Forum Moderators: Robert Charlton & goodroi
Tim Bray and Marco Fioretti noted that Google seems to have stopped indexing the entirety of the internet for Google Search. As a result, certain old websites—those more than 10 years old—did not show up through Google search. DuckDuckGo and Bing both still seem to offer more complete records of the internet, specifically showing web pages that Google stopped indexing for search.
...Pinboard, a minimalist bookmarking service similar to Pocket, which has a key feature for archivists: If you sign up for its premium service—$11 per year—Pinboard will make a web archive of every page you save.
...i've heard the odd word here or there from Google saying it doesn't index everything.
No surprise there.
Whether it shows all the content it indexes is also a point.
One thing to add here - we don't index all
URLs on the web, so even once it's
reprocessed here, it would be normal that not
every URL on every site is indexed.
Google No Longer Indexes all The Web
[edited by: robzilla at 2:36 pm (utc) on Apr 11, 2019]
"It's only April, and 2019 has already been an absolutely brutal year for Google's product portfolio. "
We love being your neighbor and being part of the community. As sure as breakfast tacos are awesome, Google Fiber is here for good.
Our network is built to last. And with Google Fiber, you get all the Internet we can give you, all the time.
"to organize the world's information"
For them to notice Google is no longer indexing all the content, is significant.
There's an enormous amount of information in old books, newspaper archives, non-english publications, orally-transmitted traditions, etc, which isn't on the web and dwarfs what is on the web.

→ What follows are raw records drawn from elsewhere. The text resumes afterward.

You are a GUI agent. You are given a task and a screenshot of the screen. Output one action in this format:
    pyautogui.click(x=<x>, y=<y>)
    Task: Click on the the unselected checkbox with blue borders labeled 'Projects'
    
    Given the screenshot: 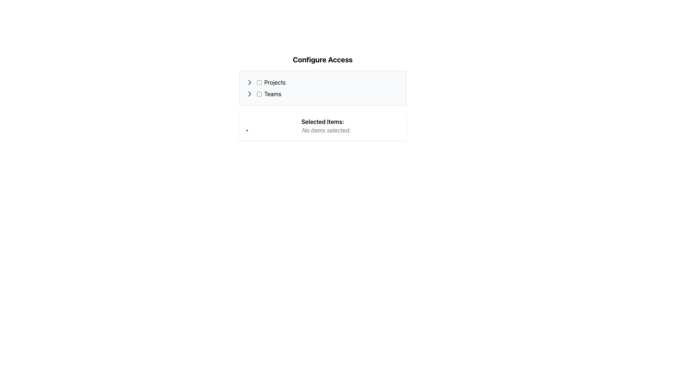 What is the action you would take?
    pyautogui.click(x=259, y=82)
    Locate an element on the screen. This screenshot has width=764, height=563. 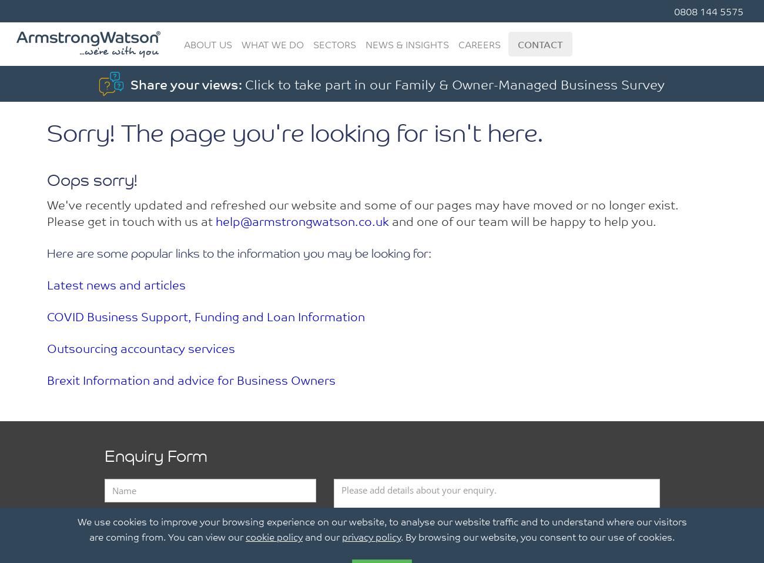
'Share your views:' is located at coordinates (188, 83).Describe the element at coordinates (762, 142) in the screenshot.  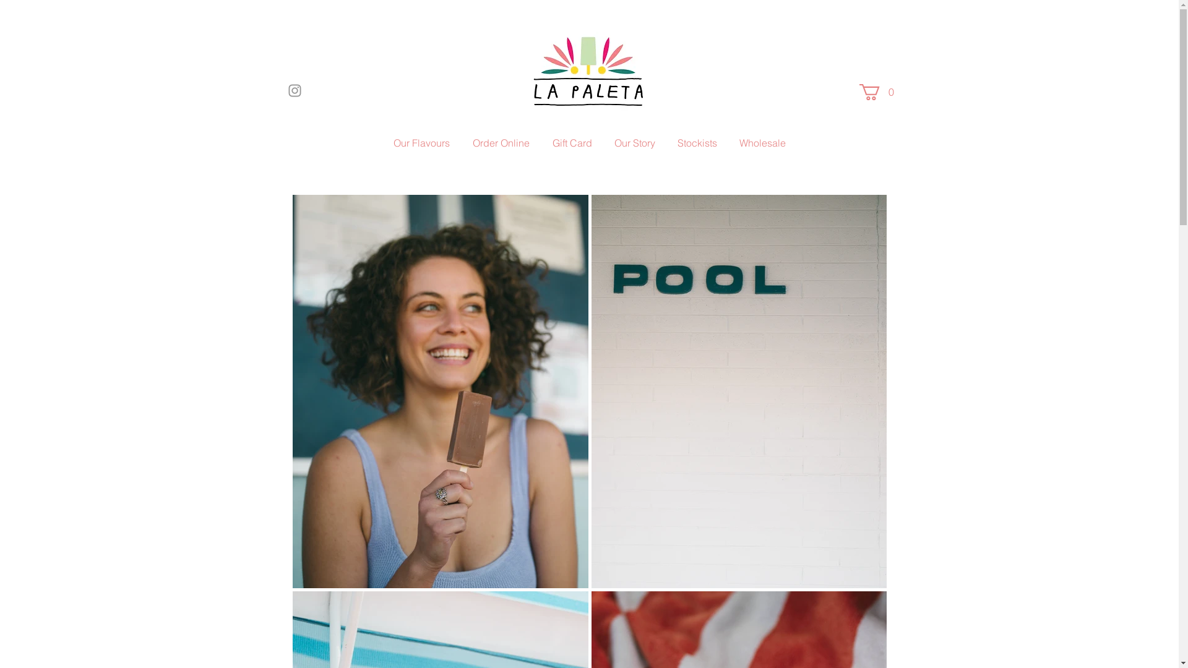
I see `'Wholesale'` at that location.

The study, published in the journal Science, calculates the amount of data stored in the world by 2007 as 295 exabytes*.
That is the equivalent of 1.2 billion average hard drives.

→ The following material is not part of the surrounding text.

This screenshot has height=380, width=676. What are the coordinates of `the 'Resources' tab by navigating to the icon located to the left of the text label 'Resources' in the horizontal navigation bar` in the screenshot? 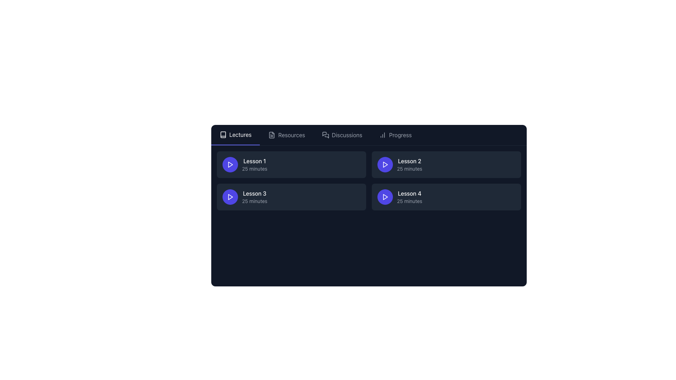 It's located at (271, 135).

The researchers calculated the figure by estimating the amount of data held on 60 technologies from PCs and and DVDs to paper adverts and books.

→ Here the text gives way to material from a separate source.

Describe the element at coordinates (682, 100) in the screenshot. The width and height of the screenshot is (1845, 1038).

"If we were to take all that information and store it in books, we could cover the entire area of the US or China in 13 layers of books," Dr Martin Hilbert of the University of Southern California told the BBC's Science in Action.
They have also crammed so many in-site links on the to serps now, that organic exposure is falling fast. Thus, they are killing off swaths of the web (starting with older content).
If G is removing websites / pages purely based on age then they need to be very careful
They're not, and the whole "10 years old" theory is nonsense. I have no trouble pulling up obscure pages from 20+ years ago.
I've just been reading that Google will allowing users to specify date ranges that include "before than". This suggests that Google might be aware of this criticism about dropping old results, and may be allowing those who are looking for these vanished results to find them once again.
...suggests another approach to unearthing old pages, which is to allow the user to choose the time segments, rather than attempting a full historical view in a set of ten links. The segmented approach is particularly useful in finding gold in old pages, which are othewise buried under ever-growing layers of new results. How this will eventually relate to the apparent size of the web that Google is indexing remains to be seen.
...I'm very curious where Google is going with this... how many results are simply going to be Supplemental, and how many others are likely to become Vintage, like old wines, brought out for special occasions.